In Groups C and W, the time required for insertion was 56 ± 36 s and 42 ± 29 s, respectively; Group S had a longer insertion time. In Group F, the insertion time (31 ± 19 s) was significantly shorter than Group C's insertion time. Among the four groups, the Group F had the shortest time to insertion whereas the Group S had the longest time. Matsuki and Zsigmond10 used guitar strings to facilitate NG tube insertion but reported a few cases of bleeding. In our study of 200 patients, 32 (16%) developed complications. The most common complications were kinking of the NG tube, knotting of the NG tube, and bleeding. We observed that of the 32 complications, 18 (56%) were due to kinking, which underscored the importance of reducing flexibility to improve the success of NG tube insertion. Decreased flexibility can be accomplished by using the ureteral guidewire as a stylet. However, bleeding was a frequent complication in the slit TT group: 11 of 50 (22%) patients experienced bleeding. The frequent incidence could be attributed to a technique that involves insertion of an additional TT into the oral cavity in an already intubated patient. This complication was evident in the patient in whom the slit TT could not be withdrawn while keeping the NG tube in place, such that the entire assembly had to be removed with great difficulty.
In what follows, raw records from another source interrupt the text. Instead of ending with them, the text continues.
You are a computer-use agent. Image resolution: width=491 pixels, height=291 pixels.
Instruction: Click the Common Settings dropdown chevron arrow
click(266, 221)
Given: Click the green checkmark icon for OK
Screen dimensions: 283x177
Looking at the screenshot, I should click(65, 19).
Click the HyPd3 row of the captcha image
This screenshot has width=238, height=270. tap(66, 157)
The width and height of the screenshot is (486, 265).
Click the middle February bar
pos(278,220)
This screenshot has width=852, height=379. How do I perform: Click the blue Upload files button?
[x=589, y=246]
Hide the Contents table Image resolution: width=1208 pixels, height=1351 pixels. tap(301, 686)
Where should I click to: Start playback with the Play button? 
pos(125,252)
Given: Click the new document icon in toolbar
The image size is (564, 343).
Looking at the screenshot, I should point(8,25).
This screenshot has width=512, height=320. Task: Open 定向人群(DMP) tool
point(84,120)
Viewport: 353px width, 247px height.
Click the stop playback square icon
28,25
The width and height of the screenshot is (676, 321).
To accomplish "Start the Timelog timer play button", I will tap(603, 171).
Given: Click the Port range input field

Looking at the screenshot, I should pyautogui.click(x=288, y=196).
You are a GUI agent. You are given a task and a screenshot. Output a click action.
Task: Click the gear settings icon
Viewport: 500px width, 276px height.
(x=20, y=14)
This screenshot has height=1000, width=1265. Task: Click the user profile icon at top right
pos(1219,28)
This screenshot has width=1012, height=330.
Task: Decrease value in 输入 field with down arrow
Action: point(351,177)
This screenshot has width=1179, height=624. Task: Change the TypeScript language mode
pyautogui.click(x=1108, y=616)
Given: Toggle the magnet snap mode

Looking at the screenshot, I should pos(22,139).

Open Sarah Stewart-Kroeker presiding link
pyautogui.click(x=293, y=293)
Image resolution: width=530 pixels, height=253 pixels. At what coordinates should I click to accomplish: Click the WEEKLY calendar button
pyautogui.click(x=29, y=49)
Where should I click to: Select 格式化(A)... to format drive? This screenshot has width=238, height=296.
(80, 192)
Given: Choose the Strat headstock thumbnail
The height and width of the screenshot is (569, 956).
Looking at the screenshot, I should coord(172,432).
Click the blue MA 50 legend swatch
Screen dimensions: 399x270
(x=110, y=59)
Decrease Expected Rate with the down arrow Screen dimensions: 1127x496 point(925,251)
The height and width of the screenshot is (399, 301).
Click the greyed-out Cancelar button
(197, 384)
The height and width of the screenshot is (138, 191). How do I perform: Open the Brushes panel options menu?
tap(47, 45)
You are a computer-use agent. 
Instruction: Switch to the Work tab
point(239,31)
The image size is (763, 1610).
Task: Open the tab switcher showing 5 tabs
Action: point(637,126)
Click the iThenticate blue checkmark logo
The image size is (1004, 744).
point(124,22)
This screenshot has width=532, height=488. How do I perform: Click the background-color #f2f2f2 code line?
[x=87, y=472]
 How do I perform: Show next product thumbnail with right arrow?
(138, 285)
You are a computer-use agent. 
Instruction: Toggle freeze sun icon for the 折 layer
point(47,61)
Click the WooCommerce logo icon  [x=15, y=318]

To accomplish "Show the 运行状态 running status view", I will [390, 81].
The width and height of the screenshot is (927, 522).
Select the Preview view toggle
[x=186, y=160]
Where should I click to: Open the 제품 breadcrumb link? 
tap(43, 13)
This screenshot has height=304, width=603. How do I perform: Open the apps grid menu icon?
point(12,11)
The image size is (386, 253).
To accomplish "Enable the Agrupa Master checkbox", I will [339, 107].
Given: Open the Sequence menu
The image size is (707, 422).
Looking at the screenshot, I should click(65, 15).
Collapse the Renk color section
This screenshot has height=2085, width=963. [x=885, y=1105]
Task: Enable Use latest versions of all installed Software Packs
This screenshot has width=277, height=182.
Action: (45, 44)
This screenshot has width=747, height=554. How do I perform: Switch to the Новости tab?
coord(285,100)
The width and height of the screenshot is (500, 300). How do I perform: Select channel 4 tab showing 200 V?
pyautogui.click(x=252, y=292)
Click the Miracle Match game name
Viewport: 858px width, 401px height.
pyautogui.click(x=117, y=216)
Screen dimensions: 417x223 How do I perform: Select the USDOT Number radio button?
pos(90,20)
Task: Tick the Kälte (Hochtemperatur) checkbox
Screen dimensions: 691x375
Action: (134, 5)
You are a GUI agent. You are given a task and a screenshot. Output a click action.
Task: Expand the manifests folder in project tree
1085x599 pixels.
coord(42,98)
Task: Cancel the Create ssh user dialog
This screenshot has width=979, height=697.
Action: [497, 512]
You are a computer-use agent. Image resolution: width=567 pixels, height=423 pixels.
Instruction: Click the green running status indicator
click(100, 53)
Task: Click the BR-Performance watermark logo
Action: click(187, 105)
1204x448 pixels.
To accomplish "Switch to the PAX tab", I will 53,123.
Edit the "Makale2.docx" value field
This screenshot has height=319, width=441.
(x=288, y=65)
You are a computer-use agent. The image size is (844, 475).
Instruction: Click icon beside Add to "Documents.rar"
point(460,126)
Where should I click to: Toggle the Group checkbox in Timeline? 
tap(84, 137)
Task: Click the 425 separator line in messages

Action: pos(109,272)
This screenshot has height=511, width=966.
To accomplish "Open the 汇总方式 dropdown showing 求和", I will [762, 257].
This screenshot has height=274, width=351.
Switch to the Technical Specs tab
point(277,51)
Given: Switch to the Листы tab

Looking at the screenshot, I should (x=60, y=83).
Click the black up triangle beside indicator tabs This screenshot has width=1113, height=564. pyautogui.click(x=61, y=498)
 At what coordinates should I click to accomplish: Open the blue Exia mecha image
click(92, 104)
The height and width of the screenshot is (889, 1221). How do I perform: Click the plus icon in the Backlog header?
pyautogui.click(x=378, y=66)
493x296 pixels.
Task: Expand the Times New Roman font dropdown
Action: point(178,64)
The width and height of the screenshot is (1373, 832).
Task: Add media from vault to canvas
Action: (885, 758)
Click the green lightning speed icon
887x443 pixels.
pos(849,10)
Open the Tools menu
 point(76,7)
The success rate of NG tube insertion can be increased by using an ureteral guidewire as a stylet, a slit TT as an introducer, or keeping the head flexed while applying lateral neck pressure. The time needed to insert a NG tube was shortest using head flexion with lateral pressure and longest with the use of a slit TT. Kinking was the most frequent complication encountered, and bleeding was the most common when the slit TT was used. Overall, considering the success rate, the duration of insertion, and the complication rate, we conclude that head flexion with lateral neck pressure is the simplest technique that has the highest success rate and lowest incidence of complications. Therefore, we recommend the use of either a head flexion with lateral neck pressure or an ureteral guidewire as a stylet in all NG tube insertions.